Какой-то момент они оба молчали. Потом Луис сказал:
— Продолжай.
— Он поел, и потом я принес старую ванну, которую мы держали специально для него на заднем крыльце, и вымыл его. Спот всегда не любил мыться; обычно мы купали его вдвоем с отцом, и к концу были мокрыми с ног до головы, а сам Спот выглядел виноватым — собаки умеют делать такой вид.
Но в тот день Спот сидел в ванне совсем смирно. Он не шевелился. Мне это не понравилось. Это было как… мыть кусок мяса. Я взял старое полотенце и досуха вытер его. Я видел все места, где его зецепила проволока — там не было шерсти, и мясо казалось вырванным клочьями. Так выглядят зажившие раны лет через пять.

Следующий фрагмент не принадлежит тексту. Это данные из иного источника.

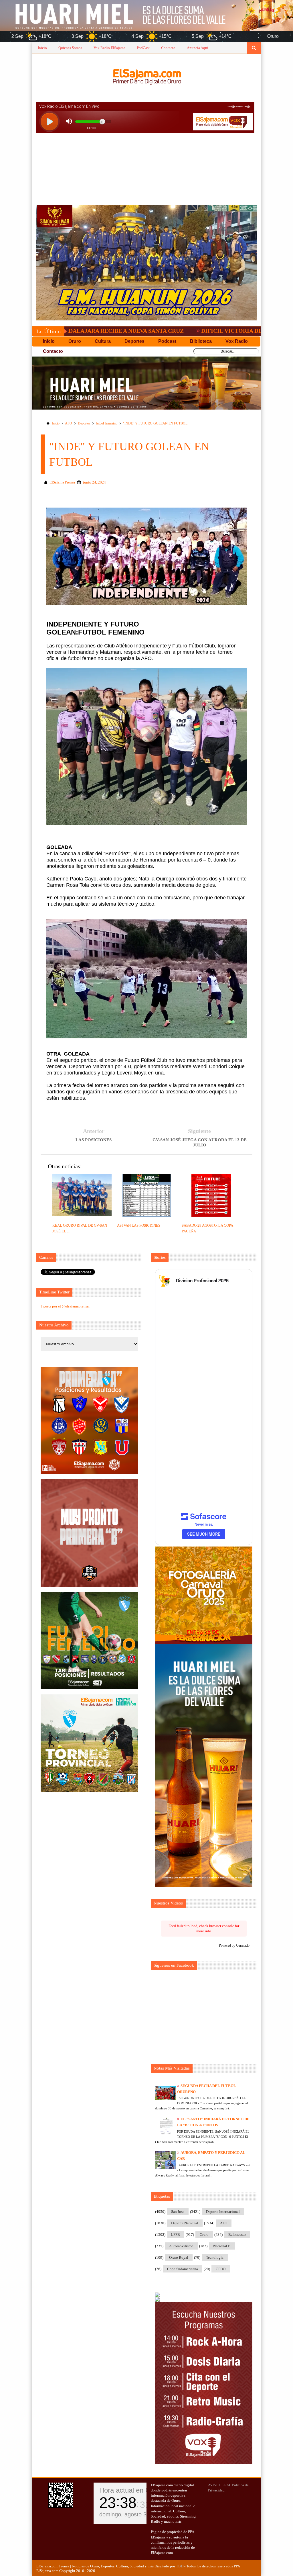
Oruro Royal (178, 2257)
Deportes (84, 423)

Луис кивнул. По роду занятий ему приходилось видеть такие вещи. Раны никогда не затягиваются полностью, и он снова подумал о могилах, которые никогда не удается доверху засыпать землей.
— Потом я осмотрел его голову. На ней тоже был маленький белый круг, без шерсти. Возле уха.
— Туда попала пуля, — сказал Луис.
Джуд утвердительно кивнул.
— Убить человека или животное выстрелом в голову не так уж и просто, Джуд. встречаются самоубийцы, которые не знают, что пуля может войти в голову, удариться о череп и пройти полукругом, не задев мозга. Я сам видел один случай, когда парень выстрелил себе в правое ухо и умер оттого, что пуля обошла вокруг головы и пробила ему вену с другой стороны. Траектория этой пули была похожа на дорожную схему.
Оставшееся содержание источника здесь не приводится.